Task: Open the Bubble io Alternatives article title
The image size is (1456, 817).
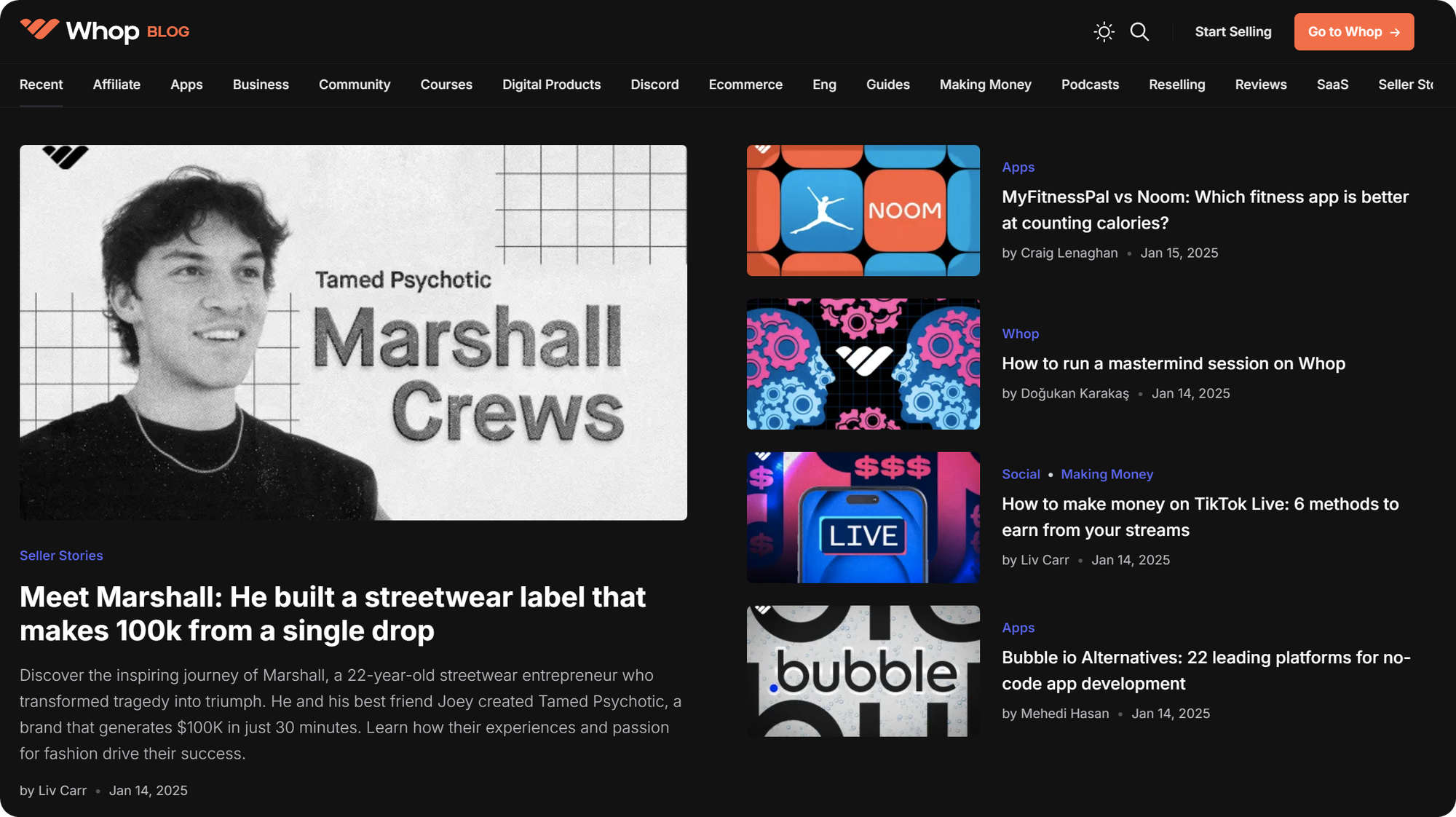Action: click(1206, 671)
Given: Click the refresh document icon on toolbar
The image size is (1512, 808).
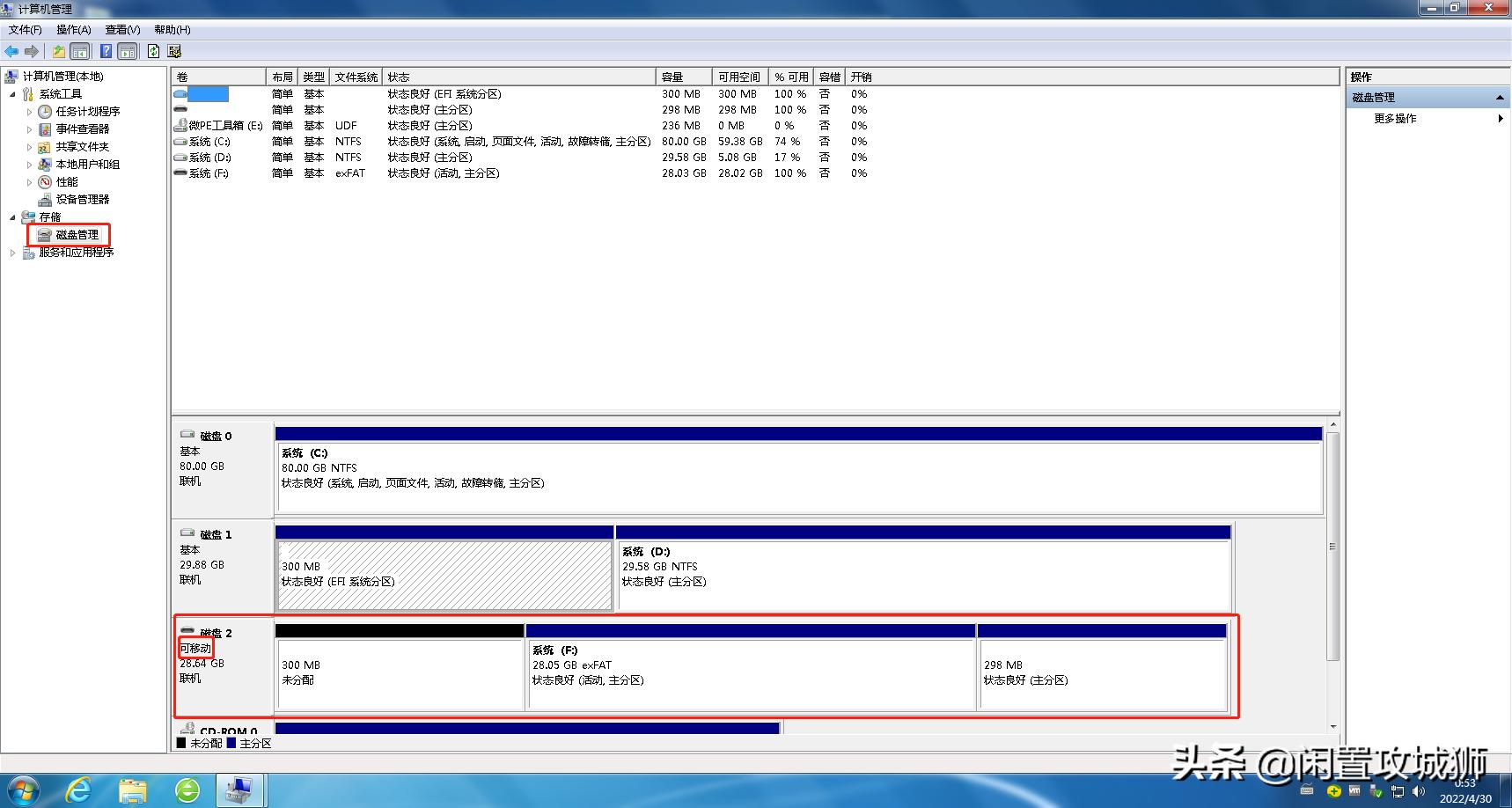Looking at the screenshot, I should click(x=152, y=50).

[Problem to work on]:
The lines to be quoted run from the line containing "The image size is (1456, 817)." through the end of the entries above, both included; quote them exactly and leave out any pictures.

[The completed task]:
The image size is (1456, 817).
Action: click(1206, 671)
Given: Click the refresh document icon on toolbar
The image size is (1512, 808).
Looking at the screenshot, I should click(x=152, y=50).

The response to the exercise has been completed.